Cogan thanked the jury for their meticulous work throughout the trial. Guzmán's defense said that they were disappointed with the verdict but respected the jury's decision. They said that they faced unprecedented obstacles in defending Guzmán. Defense attorney Jeffrey Lichtman told reporters, "This was a case that was literally an avalanche, avalanche of evidence. Of course we're going to appeal." U.S. Attorney Richard Donoghue spoke to the press and said that this conviction was a success for the U.S. and Mexico, including the families affected by drug violence and substance use disorder.

The first count on which Guzmán was convicted—operating a continuing criminal enterprise—included 27 separate violations and was the most significant charge in the indictment, as it carries a mandatory sentence of life imprisonment. The jury found Guzmán guilty of 25 of the 27 listed predicate offenses that formed the basis of the continuing criminal enterprise charge.

On July 17, 2019, Judge Cogan sentenced Guzmán to a term of life plus thirty years and ordered that Guzmán forfeit property worth more than $12.6 billion. Guzmán arrived at ADX Florence, a supermax prison in Colorado, via helicopter on July 19, 2019; it is expected he will complete his sentence there.

== Juror's interview with the press ==
The day the verdict was made, one of the jurors reached out to Keegan Hamilton from Vice News to talk about the trial. Although the jurors were anonymous throughout the trial for security reasons, they were free to speak to the press after it concluded but cautioned not to by the judge. The juror, who declined to provide a real name, told Hamilton what the jurors discussed throughout the trial. They shared details of the notes the jury wrote throughout the trial, what they discussed in deliberations, the security measures that were put in place for them, how the jury members convened with one another, and their views of Guzmán, his legal team, the prosecution, and the witnesses who testified.

In addition, they explained that deliberations dragged longer than expected because of one juror who was not comfortable convicting Guzmán with life imprisonment. They explained that the opinion of the jurors varied greatly; there were some who were indifferent, not willing to participate, fixed on finding Guzmán guilty, and/or of finding him innocent and handing an acquittal. They said that the jury as a whole was overwhelmed with the decision of sending Guzmán to prison for the rest of his life. They said that at least four jury members cried after a verdict was made.
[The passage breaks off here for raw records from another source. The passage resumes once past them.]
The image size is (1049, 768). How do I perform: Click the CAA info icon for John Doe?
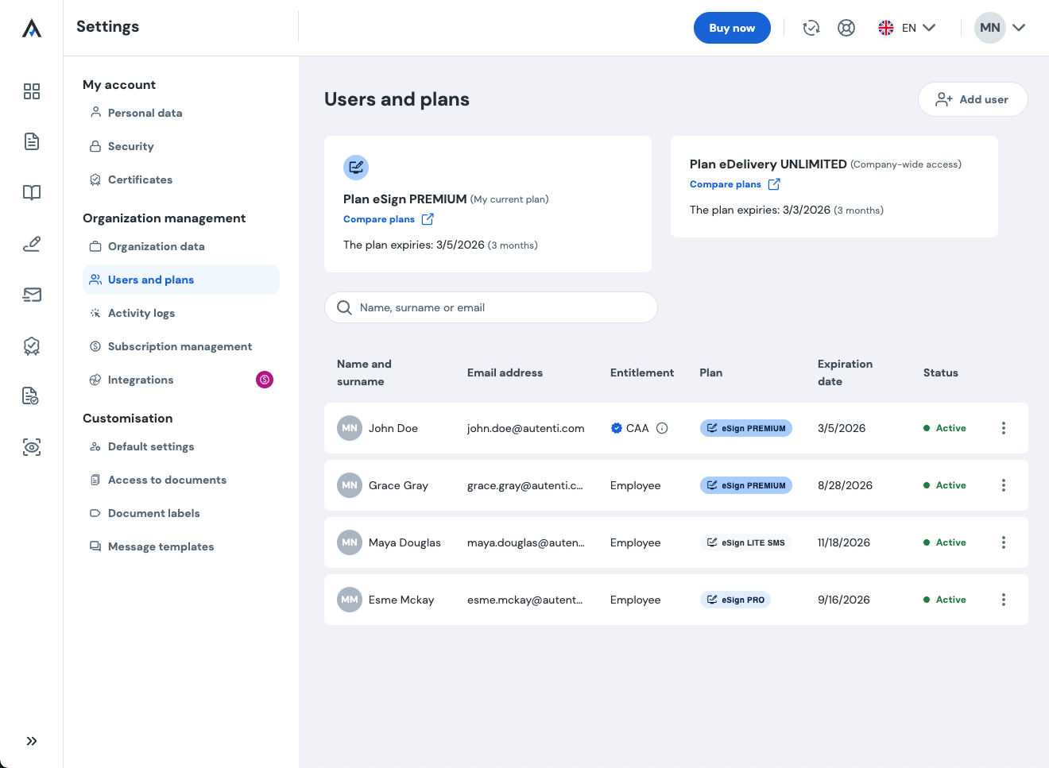coord(662,428)
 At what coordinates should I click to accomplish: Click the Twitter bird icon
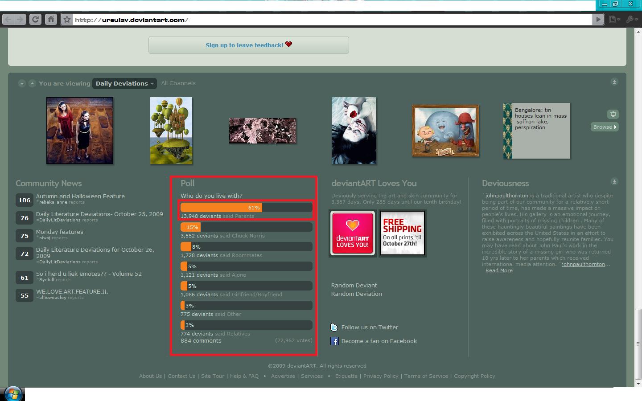coord(334,327)

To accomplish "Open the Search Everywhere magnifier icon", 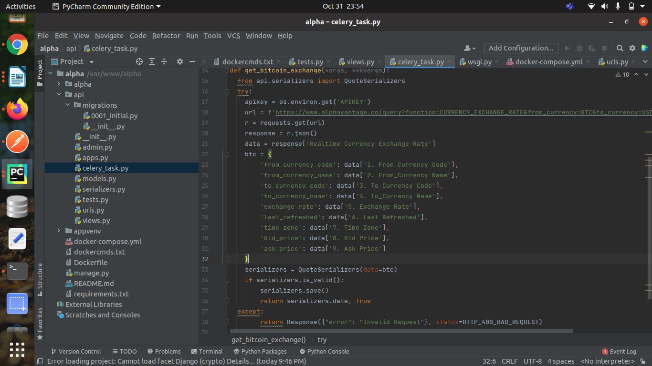I will point(620,48).
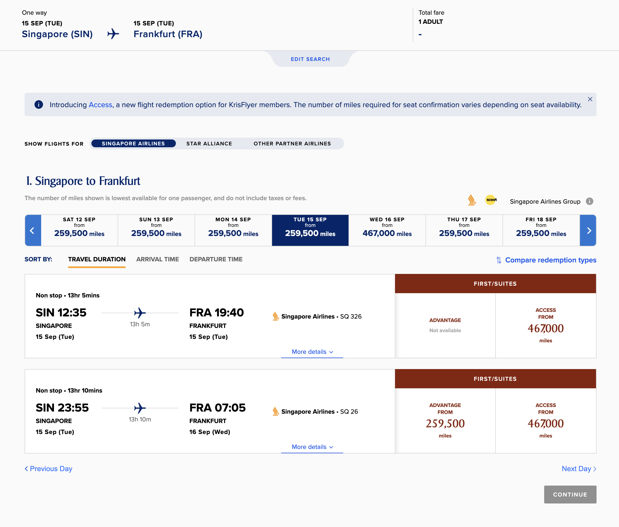Click the Scoot airline logo

pyautogui.click(x=491, y=200)
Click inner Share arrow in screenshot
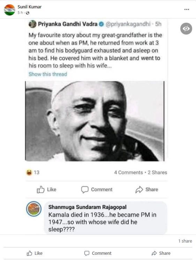Image resolution: width=196 pixels, height=260 pixels. [x=139, y=190]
One revealing detail was that they claimed was that at least five jurors violated the judge's order to refrain from researching Guzmán in the news and in social media during the trial, and of talking about the case with each other when they were not in court time. The juror also said they checked Hamilton's Twitter account for updates on the trial. They said that they also read the news about Guzmán sexual harassment allegations, and lied to the judge about ever reading them. Guzmán's defense said they were deeply concerned with this revelation, and stated that the jury may have had "prejudicial, uncorroborated and inadmissible allegations" against Guzmán. They stated that they would analyze all options before taking action since they believe this meant Guzmán was not guaranteed a fair trial. The U.S. Attorney General's office declined to comment on this revelation.

== Appeal to the Second Circuit ==

Marc Fernich, attorney for Guzmán, filed his notice of appeal on July 22, 2019. Oral argument in the United States Court of Appeals for the Second Circuit were held on October 25, 2021.

The Second Circuit upheld conviction of Guzmán in a decision issued January 25, 2022.